## DESCRIPTION OF THE TASK
Transcribe the records in full.

## DATA TO USE
= = = =

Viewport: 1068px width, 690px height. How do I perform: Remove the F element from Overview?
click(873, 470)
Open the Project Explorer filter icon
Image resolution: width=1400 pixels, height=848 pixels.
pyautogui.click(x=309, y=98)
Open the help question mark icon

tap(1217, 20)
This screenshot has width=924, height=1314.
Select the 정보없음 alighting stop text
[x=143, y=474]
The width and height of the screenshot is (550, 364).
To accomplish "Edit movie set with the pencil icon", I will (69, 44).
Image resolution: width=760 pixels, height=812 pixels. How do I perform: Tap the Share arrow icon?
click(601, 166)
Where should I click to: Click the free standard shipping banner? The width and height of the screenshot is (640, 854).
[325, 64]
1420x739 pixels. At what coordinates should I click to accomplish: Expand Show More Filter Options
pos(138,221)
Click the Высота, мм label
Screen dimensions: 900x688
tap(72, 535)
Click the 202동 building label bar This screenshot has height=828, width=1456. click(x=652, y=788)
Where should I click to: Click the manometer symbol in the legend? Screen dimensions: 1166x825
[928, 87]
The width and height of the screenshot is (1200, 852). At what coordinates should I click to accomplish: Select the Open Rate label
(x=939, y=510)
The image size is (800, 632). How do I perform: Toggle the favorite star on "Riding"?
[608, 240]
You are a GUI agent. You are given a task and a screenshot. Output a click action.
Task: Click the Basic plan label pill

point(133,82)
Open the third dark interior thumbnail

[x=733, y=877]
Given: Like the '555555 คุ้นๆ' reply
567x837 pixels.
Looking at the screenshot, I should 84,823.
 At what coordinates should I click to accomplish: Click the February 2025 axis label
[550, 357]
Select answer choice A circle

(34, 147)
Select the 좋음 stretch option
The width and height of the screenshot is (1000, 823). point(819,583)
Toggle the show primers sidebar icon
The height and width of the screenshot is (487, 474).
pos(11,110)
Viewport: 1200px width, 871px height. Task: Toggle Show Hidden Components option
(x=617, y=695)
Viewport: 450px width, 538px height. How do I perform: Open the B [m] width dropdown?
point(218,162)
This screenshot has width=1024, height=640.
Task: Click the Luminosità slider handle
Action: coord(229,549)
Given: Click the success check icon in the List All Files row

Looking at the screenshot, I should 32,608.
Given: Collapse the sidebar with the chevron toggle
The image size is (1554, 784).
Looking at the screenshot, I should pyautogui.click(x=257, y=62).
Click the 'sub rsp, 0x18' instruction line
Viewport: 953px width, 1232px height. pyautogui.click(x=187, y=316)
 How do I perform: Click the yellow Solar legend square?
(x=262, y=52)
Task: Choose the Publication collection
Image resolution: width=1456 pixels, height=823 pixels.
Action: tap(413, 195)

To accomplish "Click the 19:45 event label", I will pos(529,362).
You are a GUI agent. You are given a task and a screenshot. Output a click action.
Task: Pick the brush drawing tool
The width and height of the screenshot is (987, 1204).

= = = =

## OUTPUT
Viewport: 1068px width, 690px height. How do I perform: Remove the F element from Overview?
click(873, 470)
Open the Project Explorer filter icon
Image resolution: width=1400 pixels, height=848 pixels.
pyautogui.click(x=309, y=98)
Open the help question mark icon

tap(1217, 20)
This screenshot has width=924, height=1314.
Select the 정보없음 alighting stop text
[x=143, y=474]
The width and height of the screenshot is (550, 364).
To accomplish "Edit movie set with the pencil icon", I will (69, 44).
Image resolution: width=760 pixels, height=812 pixels. How do I perform: Tap the Share arrow icon?
click(601, 166)
Where should I click to: Click the free standard shipping banner? The width and height of the screenshot is (640, 854).
[325, 64]
1420x739 pixels. At what coordinates should I click to accomplish: Expand Show More Filter Options
pos(138,221)
Click the Высота, мм label
Screen dimensions: 900x688
tap(72, 535)
Click the 202동 building label bar This screenshot has height=828, width=1456. click(x=652, y=788)
Where should I click to: Click the manometer symbol in the legend? Screen dimensions: 1166x825
[928, 87]
The width and height of the screenshot is (1200, 852). At what coordinates should I click to accomplish: Select the Open Rate label
(x=939, y=510)
The image size is (800, 632). How do I perform: Toggle the favorite star on "Riding"?
[608, 240]
You are a GUI agent. You are given a task and a screenshot. Output a click action.
Task: Click the Basic plan label pill

point(133,82)
Open the third dark interior thumbnail

[x=733, y=877]
Given: Like the '555555 คุ้นๆ' reply
567x837 pixels.
Looking at the screenshot, I should 84,823.
 At what coordinates should I click to accomplish: Click the February 2025 axis label
[550, 357]
Select answer choice A circle

(34, 147)
Select the 좋음 stretch option
The width and height of the screenshot is (1000, 823). point(819,583)
Toggle the show primers sidebar icon
The height and width of the screenshot is (487, 474).
pos(11,110)
Viewport: 1200px width, 871px height. Task: Toggle Show Hidden Components option
(x=617, y=695)
Viewport: 450px width, 538px height. How do I perform: Open the B [m] width dropdown?
point(218,162)
This screenshot has width=1024, height=640.
Task: Click the Luminosità slider handle
Action: coord(229,549)
Given: Click the success check icon in the List All Files row

Looking at the screenshot, I should 32,608.
Given: Collapse the sidebar with the chevron toggle
The image size is (1554, 784).
Looking at the screenshot, I should pyautogui.click(x=257, y=62).
Click the 'sub rsp, 0x18' instruction line
Viewport: 953px width, 1232px height. pyautogui.click(x=187, y=316)
 How do I perform: Click the yellow Solar legend square?
(x=262, y=52)
Task: Choose the Publication collection
Image resolution: width=1456 pixels, height=823 pixels.
Action: tap(413, 195)

To accomplish "Click the 19:45 event label", I will pos(529,362).
You are a GUI agent. You are given a task and a screenshot. Output a click action.
Task: Pick the brush drawing tool
The width and height of the screenshot is (987, 1204).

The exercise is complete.